SAN DIEGO — Jerry Warren, the editor of San Diego’s largest newspaper for 20 years and a White House press secretary during the Nixon and Ford administrations, has died. He was 84.
Warren died Friday at a hospital in Arlington, Virginia, after entering hospice care for cancer and pneumonia, U-T San Diego reported (https://bit.ly/19FBBcH ).
Warren was assistant managing editor of The San Diego Union in 1969 when President-elect Richard Nixon hired him as deputy press secretary. He served through Richard Nixon’s resignation and into the presidency of Gerald Ford until 1975.
He returned to journalism, becoming editor of The San Diego Union and later the merged publication San Diego Union-Tribune until 1995.
Warren’s daughter said he devoted his final years to his faith. He earned a master’s degree in theology and led a four-year ministry education program.
“He was searching for a closer relationship to God, and his faith was increasingly important to him,” his daughter, Euphemia “Mia” Johnson, told U-T San Diego.
Warren was born in Hastings, Nebraska, on Aug. 17, 1930. After graduating with a bachelor’s degree in journalism from the University of Nebraska, he went on to serve four years as a naval aviator. Later, he settled in San Diego, working his way into a career as a reporter and editor.
“He understood copy,” said Peter Kaye, then a Union reporter, told U-T San Diego, “and best of all he got along very well with reporters and people.”
Leaving the paper for Washington, D.C., Warren thrived in the city’s hothouse atmosphere. Euphemia Davis, Warren’s first wife, recalled how a red telephone installed at the family’s home “rang at all hours of the day and night.” He traveled with Nixon to China, attended French President Charles de Gaulle’s funeral in Paris, and flew home from the Soviet Union with genuine Russian vodka.
Yet serving during the Nixon administration also took a heavy toll.
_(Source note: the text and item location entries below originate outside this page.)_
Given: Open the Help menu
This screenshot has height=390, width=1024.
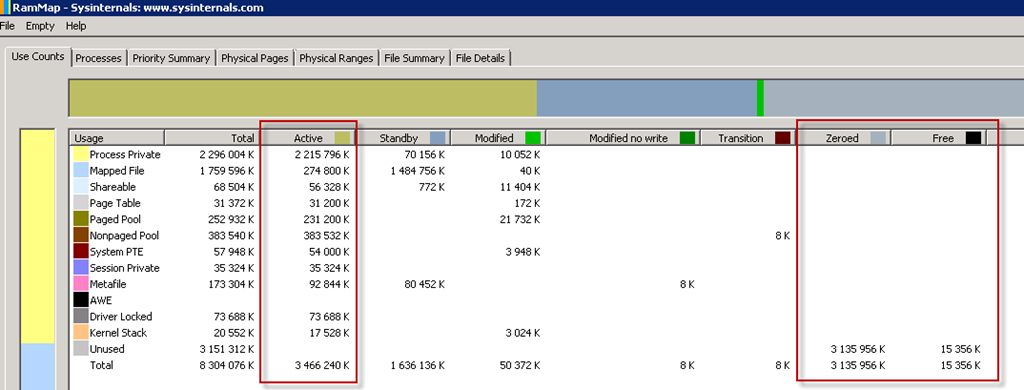Looking at the screenshot, I should [x=76, y=26].
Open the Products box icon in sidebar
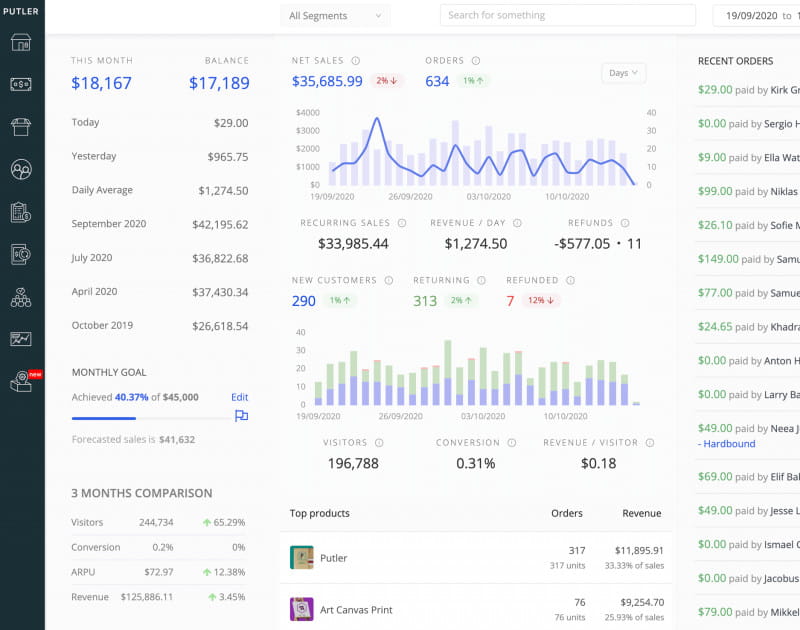 point(21,127)
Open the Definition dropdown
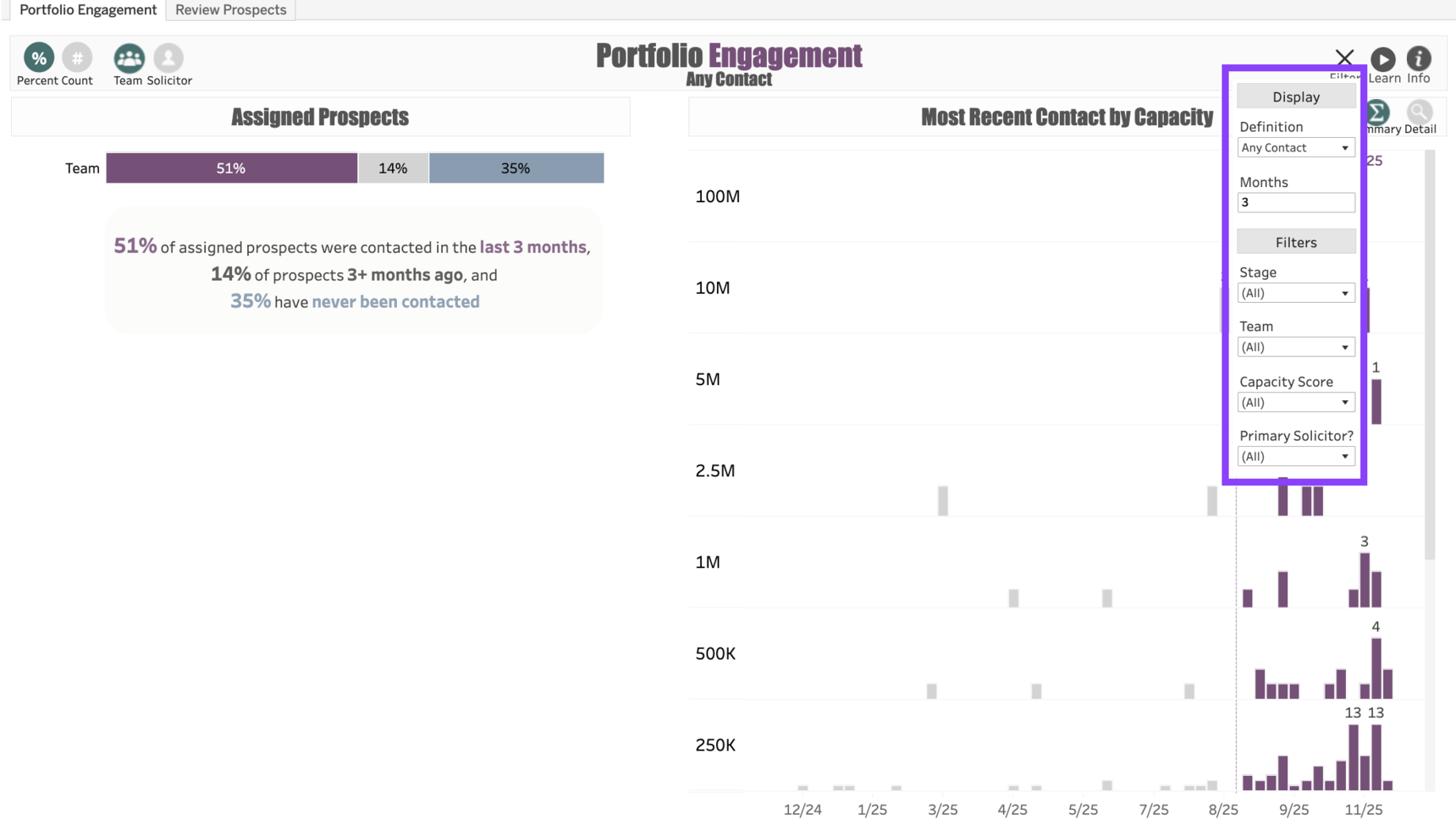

“To live through the intense two years of Watergate,” Euphemia Davis said, “he had to maintain an absolute belief that the president did not know, that it had to be his underlings who had done this. If he thought otherwise, he would lose his internal compass.”
In the end, though, even Warren could not deny the president’s guilt. “To find out that he had been used that way,” Davis said, “it was devastating to him.”
He returned to journalism in 1975 as editor of the San Diego Union, overseeing the paper through its merger with the Evening Tribune. When he stepped down in 1995, he described his career in journalism as “a great ride.”
Warren moved with his second wife, Viviane Pratt, to Middleburg, Virginia, and devoted much of his time to the Episcopal Church.
“The fact that he worked for two presidents is sort of what makes him known,” Johnson, his daughter, said. “Dad would say that his later life, with his connections to his faith and learning, are what he is most proud of.”